Return exactly the lines below, starting with the one that has "Back to homepage (206, 618)" and going on through the one that has "Customer EIPP Portal (79, 1328)".
** SOURCE DATA follows **
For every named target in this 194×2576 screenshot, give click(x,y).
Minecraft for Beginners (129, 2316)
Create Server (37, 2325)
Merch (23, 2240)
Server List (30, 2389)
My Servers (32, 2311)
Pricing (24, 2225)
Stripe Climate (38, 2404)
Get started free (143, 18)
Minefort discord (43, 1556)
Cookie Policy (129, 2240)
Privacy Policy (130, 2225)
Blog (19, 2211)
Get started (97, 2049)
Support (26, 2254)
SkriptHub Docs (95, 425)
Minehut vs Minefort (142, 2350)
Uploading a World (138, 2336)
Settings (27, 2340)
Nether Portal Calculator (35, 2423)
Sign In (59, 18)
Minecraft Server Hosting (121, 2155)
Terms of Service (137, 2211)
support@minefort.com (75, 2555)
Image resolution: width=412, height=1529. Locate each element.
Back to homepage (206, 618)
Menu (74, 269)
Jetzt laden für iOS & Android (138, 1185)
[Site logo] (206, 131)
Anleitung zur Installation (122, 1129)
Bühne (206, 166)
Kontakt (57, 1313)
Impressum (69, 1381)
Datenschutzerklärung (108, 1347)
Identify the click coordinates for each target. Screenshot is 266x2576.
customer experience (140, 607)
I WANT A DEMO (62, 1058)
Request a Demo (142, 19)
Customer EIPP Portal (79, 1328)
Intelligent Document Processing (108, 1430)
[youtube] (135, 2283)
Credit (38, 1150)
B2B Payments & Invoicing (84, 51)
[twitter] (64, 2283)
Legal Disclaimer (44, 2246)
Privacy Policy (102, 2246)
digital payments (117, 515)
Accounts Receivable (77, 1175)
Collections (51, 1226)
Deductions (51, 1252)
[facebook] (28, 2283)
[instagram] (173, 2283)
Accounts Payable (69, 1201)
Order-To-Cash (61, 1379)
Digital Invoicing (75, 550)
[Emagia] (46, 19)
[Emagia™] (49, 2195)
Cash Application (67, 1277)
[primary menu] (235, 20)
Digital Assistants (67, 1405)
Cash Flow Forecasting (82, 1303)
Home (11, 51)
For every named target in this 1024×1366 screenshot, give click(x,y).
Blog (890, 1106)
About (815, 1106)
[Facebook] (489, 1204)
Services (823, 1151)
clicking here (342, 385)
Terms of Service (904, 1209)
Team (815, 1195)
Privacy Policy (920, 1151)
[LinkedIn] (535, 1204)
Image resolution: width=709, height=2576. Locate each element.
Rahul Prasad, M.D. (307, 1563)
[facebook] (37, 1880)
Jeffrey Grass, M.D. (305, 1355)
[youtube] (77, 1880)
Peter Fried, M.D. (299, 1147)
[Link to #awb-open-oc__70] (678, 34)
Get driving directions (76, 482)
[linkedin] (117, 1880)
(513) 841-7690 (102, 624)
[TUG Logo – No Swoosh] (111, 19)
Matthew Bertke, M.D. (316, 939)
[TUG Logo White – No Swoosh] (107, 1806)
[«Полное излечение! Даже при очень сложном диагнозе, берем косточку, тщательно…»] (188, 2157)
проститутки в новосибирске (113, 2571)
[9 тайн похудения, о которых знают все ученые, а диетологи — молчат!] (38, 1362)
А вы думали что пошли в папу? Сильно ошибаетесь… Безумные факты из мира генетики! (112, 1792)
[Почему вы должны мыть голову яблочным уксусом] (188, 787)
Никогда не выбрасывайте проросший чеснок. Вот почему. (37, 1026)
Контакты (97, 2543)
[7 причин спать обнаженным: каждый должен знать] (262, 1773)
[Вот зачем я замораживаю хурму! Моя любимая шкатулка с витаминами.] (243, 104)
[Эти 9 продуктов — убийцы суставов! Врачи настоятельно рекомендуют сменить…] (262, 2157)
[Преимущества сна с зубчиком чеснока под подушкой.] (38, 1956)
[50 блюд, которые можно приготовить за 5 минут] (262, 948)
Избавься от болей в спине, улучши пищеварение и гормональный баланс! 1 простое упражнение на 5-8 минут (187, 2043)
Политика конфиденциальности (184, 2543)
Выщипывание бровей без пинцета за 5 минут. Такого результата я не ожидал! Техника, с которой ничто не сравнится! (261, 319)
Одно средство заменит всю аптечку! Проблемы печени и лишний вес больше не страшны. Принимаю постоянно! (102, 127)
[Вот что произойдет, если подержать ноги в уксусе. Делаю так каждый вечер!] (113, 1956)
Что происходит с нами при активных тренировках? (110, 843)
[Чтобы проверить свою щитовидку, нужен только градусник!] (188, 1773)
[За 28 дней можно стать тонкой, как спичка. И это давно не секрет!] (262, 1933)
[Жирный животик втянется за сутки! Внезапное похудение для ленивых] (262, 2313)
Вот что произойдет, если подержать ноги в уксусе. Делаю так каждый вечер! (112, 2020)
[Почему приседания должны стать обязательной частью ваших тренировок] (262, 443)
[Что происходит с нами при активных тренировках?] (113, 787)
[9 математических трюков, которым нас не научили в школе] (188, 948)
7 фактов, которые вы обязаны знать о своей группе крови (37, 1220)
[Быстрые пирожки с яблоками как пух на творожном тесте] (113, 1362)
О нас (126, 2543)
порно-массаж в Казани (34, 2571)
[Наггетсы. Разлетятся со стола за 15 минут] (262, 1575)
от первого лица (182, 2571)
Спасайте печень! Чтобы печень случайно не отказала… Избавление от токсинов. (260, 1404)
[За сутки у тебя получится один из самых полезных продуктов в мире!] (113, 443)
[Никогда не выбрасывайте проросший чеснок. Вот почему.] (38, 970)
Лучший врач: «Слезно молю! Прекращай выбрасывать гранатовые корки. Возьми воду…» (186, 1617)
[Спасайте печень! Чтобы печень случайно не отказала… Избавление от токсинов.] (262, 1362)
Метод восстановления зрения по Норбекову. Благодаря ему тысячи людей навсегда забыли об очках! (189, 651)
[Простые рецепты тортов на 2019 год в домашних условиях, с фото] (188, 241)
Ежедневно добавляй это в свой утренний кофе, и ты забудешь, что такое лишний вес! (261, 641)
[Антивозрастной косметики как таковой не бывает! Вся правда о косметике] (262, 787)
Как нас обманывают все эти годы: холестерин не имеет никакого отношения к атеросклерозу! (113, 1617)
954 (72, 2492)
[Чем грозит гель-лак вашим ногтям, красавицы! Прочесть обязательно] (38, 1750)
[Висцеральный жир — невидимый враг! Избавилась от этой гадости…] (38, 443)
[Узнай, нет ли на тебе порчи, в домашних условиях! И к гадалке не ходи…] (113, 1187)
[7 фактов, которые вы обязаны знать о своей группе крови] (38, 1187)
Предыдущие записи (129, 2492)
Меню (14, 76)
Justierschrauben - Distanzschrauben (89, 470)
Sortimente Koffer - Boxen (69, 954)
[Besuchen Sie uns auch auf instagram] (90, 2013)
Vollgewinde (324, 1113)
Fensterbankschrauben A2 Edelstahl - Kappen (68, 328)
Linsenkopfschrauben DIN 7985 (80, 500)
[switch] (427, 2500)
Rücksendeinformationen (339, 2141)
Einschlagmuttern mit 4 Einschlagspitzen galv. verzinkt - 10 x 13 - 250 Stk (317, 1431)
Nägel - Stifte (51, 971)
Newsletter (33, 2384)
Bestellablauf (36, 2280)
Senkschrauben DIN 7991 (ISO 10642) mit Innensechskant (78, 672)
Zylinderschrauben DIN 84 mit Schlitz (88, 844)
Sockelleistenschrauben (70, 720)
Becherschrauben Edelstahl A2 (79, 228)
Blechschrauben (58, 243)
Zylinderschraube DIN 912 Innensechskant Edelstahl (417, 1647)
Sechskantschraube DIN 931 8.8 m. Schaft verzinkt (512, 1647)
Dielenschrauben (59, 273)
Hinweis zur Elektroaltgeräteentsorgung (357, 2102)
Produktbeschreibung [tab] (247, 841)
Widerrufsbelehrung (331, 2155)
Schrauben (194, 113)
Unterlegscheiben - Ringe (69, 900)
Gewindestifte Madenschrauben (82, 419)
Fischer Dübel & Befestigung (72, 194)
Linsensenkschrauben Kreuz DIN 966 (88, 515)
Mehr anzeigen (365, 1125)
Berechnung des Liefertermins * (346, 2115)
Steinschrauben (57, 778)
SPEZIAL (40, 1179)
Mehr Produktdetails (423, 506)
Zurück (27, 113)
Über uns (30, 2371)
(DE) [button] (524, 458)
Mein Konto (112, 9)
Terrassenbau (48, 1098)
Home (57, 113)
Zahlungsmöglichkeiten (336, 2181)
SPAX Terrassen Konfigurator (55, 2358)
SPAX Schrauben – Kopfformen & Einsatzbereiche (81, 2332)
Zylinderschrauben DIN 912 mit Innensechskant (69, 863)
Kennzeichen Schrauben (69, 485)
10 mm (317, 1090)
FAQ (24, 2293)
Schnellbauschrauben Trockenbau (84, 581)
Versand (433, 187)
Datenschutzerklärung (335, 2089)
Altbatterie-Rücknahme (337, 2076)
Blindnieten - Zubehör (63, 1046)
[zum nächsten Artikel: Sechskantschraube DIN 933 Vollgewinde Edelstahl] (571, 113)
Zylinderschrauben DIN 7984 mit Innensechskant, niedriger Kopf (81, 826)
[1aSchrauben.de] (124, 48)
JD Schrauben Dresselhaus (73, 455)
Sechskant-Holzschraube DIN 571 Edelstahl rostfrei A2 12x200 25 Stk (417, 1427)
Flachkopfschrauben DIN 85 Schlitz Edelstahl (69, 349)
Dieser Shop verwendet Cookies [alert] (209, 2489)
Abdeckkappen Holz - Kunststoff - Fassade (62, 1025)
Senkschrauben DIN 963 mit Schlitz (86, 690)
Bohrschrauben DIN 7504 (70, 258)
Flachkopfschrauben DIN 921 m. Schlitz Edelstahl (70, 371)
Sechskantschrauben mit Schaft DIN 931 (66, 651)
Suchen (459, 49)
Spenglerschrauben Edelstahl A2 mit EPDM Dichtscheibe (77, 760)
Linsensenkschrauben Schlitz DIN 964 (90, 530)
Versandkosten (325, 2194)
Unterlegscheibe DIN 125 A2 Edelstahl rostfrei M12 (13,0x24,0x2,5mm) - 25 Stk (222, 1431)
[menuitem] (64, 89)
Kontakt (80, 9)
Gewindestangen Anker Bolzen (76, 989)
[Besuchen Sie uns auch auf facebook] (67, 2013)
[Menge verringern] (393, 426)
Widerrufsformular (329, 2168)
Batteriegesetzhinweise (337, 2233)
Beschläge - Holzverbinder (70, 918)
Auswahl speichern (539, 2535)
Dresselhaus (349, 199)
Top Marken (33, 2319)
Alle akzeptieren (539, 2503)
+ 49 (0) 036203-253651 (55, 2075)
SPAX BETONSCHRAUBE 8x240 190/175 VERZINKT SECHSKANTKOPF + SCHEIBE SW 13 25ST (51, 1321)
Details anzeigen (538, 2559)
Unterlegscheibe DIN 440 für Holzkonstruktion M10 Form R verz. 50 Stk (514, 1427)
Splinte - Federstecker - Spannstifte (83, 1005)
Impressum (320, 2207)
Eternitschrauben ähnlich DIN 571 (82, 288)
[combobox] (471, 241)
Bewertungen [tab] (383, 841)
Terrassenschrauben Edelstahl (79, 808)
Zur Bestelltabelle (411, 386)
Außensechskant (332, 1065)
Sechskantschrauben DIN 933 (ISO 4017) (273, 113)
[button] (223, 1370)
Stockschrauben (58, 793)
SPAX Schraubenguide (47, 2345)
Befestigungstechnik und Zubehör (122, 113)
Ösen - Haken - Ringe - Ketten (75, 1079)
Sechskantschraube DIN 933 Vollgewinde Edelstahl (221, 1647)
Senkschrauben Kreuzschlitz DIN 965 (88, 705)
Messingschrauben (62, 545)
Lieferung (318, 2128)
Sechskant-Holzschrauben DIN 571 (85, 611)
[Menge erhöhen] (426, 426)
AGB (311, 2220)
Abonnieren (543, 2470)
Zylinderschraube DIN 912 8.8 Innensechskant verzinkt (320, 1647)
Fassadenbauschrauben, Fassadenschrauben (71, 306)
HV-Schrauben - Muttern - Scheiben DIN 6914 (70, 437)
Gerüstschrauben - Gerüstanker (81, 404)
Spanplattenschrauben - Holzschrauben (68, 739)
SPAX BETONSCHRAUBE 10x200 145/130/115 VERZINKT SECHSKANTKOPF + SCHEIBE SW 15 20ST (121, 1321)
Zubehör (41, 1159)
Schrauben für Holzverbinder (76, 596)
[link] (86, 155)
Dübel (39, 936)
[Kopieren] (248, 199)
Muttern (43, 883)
** End of SOURCE DATA **
▶ OUTPUT OF THE EXERCISE:
Back to homepage (206, 618)
Menu (74, 269)
Jetzt laden für iOS & Android (138, 1185)
[Site logo] (206, 131)
Anleitung zur Installation (122, 1129)
Bühne (206, 166)
Kontakt (57, 1313)
Impressum (69, 1381)
Datenschutzerklärung (108, 1347)
Identify the click coordinates for each target. Screenshot is 266x2576.
customer experience (140, 607)
I WANT A DEMO (62, 1058)
Request a Demo (142, 19)
Customer EIPP Portal (79, 1328)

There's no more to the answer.